Differences between Sizes and Variants
We tested the 55" (UN55MU9000) version FA01. For the most part, we expect our review to be valid for the 65" version (UN65MU9000) and 75" version (UN75MU9000). If someone comes across a different type of panel or if their Samsung MU9000 doesn't correspond to our review, let us know and we will update the review.
Compared to other TVs
The MU9000 is a good 4k TV, but it's quite out of place in price point. It tends to perform worse than its competitors.
The Q7F is the next model up in the Samsung lineup. It can produce more vivid colors for HDR, but otherwise the performance is very similar.
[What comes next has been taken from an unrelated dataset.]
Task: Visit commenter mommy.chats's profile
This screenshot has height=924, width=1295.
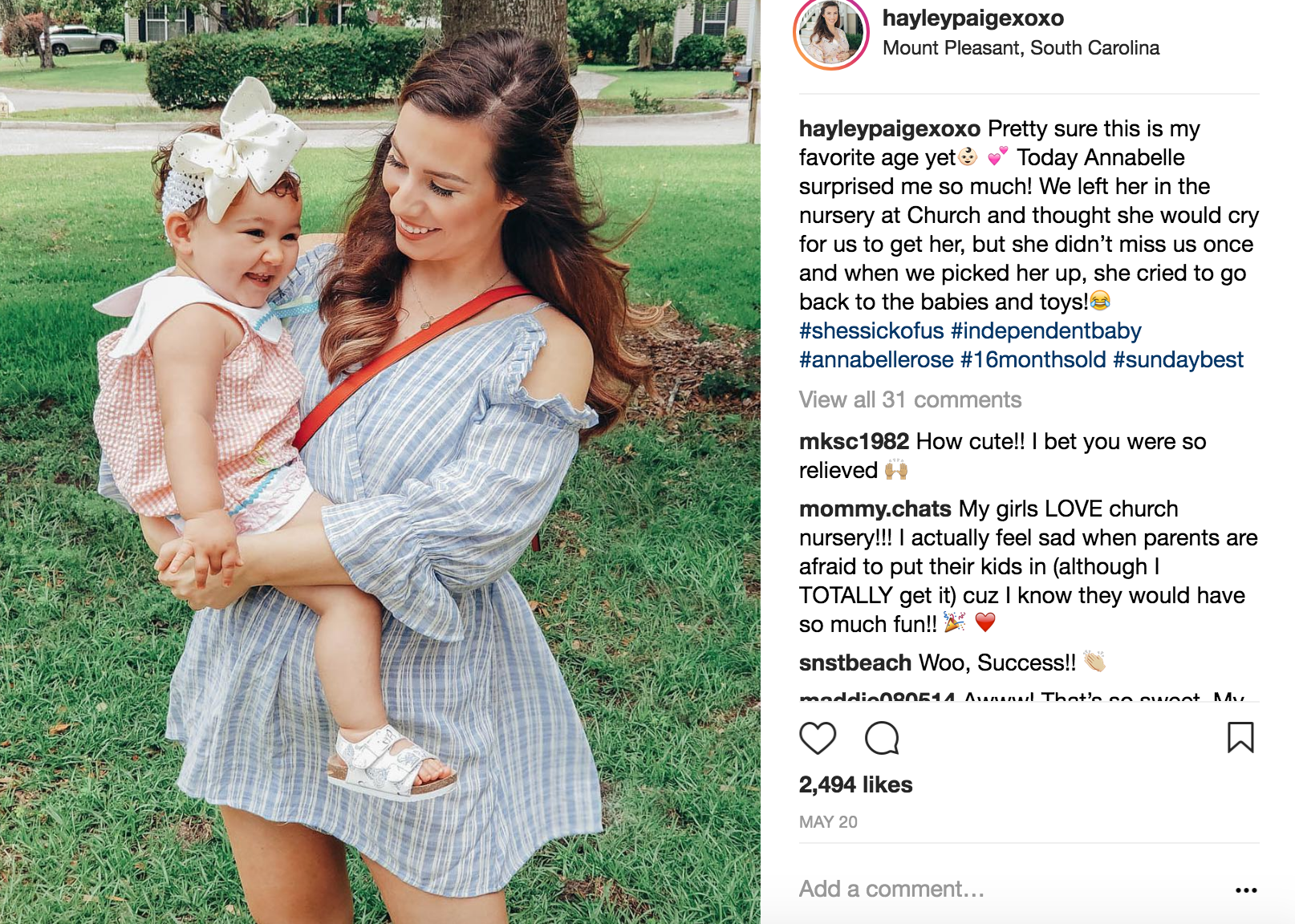Action: tap(875, 509)
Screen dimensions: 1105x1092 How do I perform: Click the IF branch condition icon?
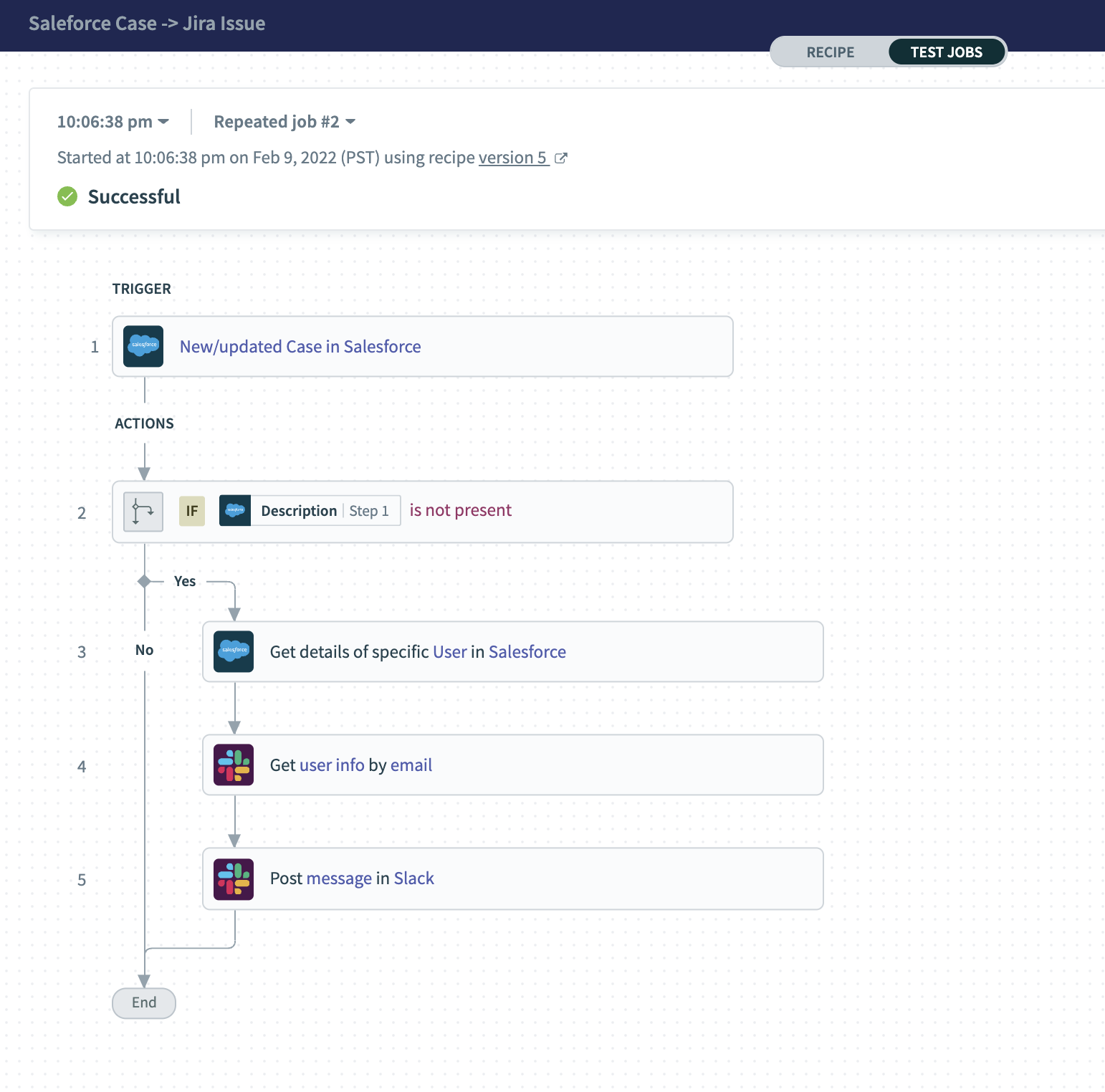click(x=143, y=512)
Both TVs have great motion handling and picture quality, so save the money and buy the MU9000 unless you really care about the most vivid colors for HDR.
The LG SJ8500 has a lower native contrast ratio, and worse picture quality in a dark room. It makes up for it with better performance in wide living rooms though, as the low native contrast isn't visible and the image remains accurate when viewed at an angle. If you've got a wide viewing area which always has some light then go with the SJ8500, otherwise the MU9000 is a better pick.
The Sony X900E has better picture quality for dark scenes due to the better local dimming feature, and better HDR performance due to the higher peak brightness and more vivid colors. In a bright room, the anti-reflection coating isn't quite as good as the Samsung but overall the X900E is still a better choice for most people.
The Samsung MU8000 offers almost the same performance and picture quality. Both TVs are great at handling motion, but in a bright room the MU9000 has the benefit of a better anti-reflective coating. If you've got a very bright room then it may be worth spending extra for the MU9000, but most people should go with the cheaper MU8000.